Wanna talk about something mundane with me today? How about grocery shopping? No? Doesn't float your boat?
When I tell friends that every Sunday (it used to be Monday) night you can find my family doing the same thing, they think I'm a little wacky (perhaps deservedly so). Especially when I tell them we're spending our time at the grocery store...all five of us...together. We've been doing family grocery trips for the last decade or so, adding new family members to the dynamic as they entered the world. :)
Here are my thoughts on how to make it work and even make it fun. I'd love to hear your tips!
1. EVERYBODY'S GOT THE PLAN
I am not an ultra organizer. I do, however, try to put together a list, look through sales flyers, clip a few coupons, and have a rough idea of a menu before we make the trip to the store. I've taken the family on thissojourn without doing this and, well, it's not pretty. So I find a little up-front work is super helpful. We also engage everyone in contributing to the week's meal ideas (my daughter's 1st grade class made a cookbook of kids foods that has been very helpful with this). We talk about what items are on sale and how to best spend our family dollar.
2. BRING YOUR WINGMAN
This excursion does not work without a willing and energetic partner. My husband is the driver (of the cart) and the one who can instigate fun as necessary. Hang from the cart like it's the monkey bars? Sure! See how many containers of apple juice you can pick up? Yes. Daddy's here for support. Momma's job is sticking to the list and offering treats. My job would stink (I mean, I'm not the funster parent here) except I get to talk with each kiddo about something extra yummy just for them. Sharing is optional on these treats.
3. EAT IN
Every Sunday dinner is spent dining in at our grocery store. We come with our giant bag of canvas bags, our refillable water jugs, sippies of milk/juice (we're quite a site). Our store has a second level for dining and the kids love to look out at shoppers or down at the parking lot activity. I find it helps keep everyone's appetites in check as well to start off with full tummies.
4. ENLIST HELP
We know every attendant at the deli. Why? Because our store has a policy of offering free cheese slices to children. And for my bunch a free slice of cheese is a great big slice of Heaven. Many of these women and men have now greeted and gifted my children since their infancy, and we, too, know about their children and grandchildren.

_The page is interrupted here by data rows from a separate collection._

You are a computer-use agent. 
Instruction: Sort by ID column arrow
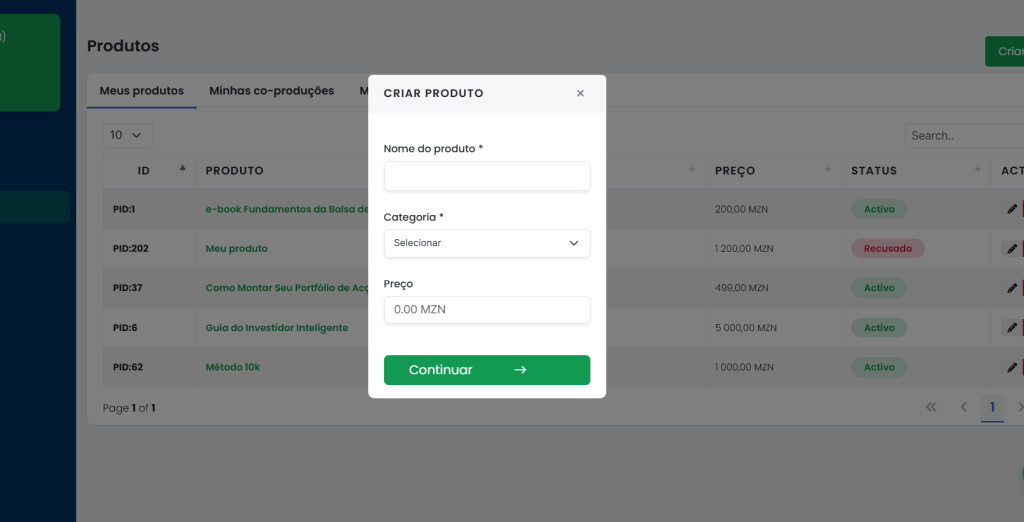[x=182, y=169]
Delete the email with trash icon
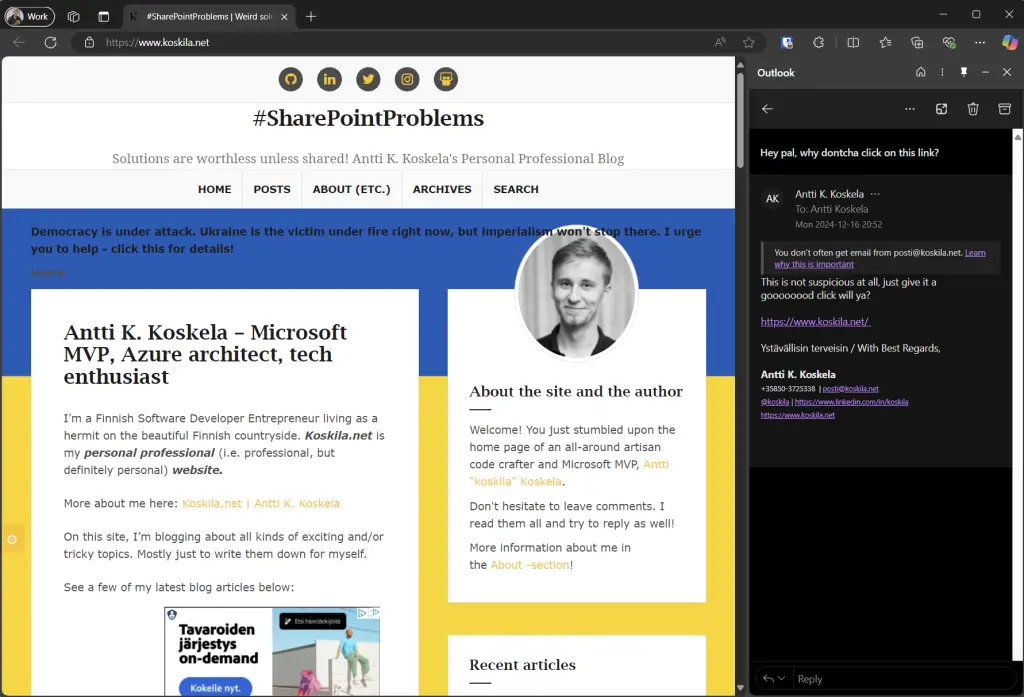Image resolution: width=1024 pixels, height=697 pixels. pos(973,109)
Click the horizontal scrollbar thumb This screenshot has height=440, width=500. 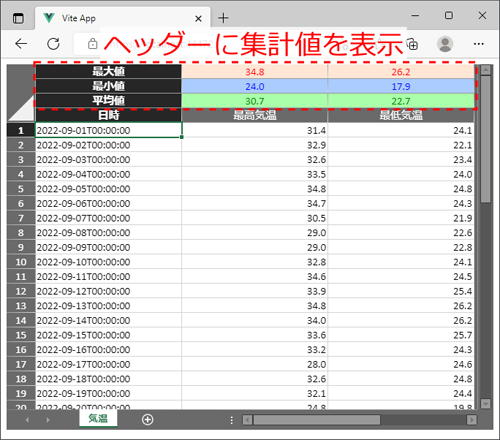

Community always helps.
Once your children reach a certain age, let them in on the budgeting, too. We have our oldest bring her calcuator or Ipod and keep a running total of our expenses. Are we near our budget? Did we go over with a certain item? What's her prediction for the final total? It's an awesome way to teach, and it keeps all of us accountable to our budget.
5. ENGAGE EVEN THE LITTLEST
Since we embrace the full family-ness (chaos and all) of the trip, each child helps to take items off of shelves, put them in the cart, and scratch items off the list. We typically pay with gift certificates purchased through my children's school, and each child even gets to practice paying for the bill by handing one certificate each to the cashier. Everyone helps to bring the goods into our house and put everything away. It's become a point of pride to see who can carry more bags and I'm all for it.
Honesty here: some trips are a challenge. We've had Sunday evenings when I wonder why the what(!) did I think this was a good idea.
But mostly I enjoy the ordinariness of it all. We are a real family with tired, fussy, fun, and quirky days and I'm happy we can share the amazing and the mundane together.
What do you think? Are you for the full team approach? Or does a quick trip through with no kids work better for you? Or something in between?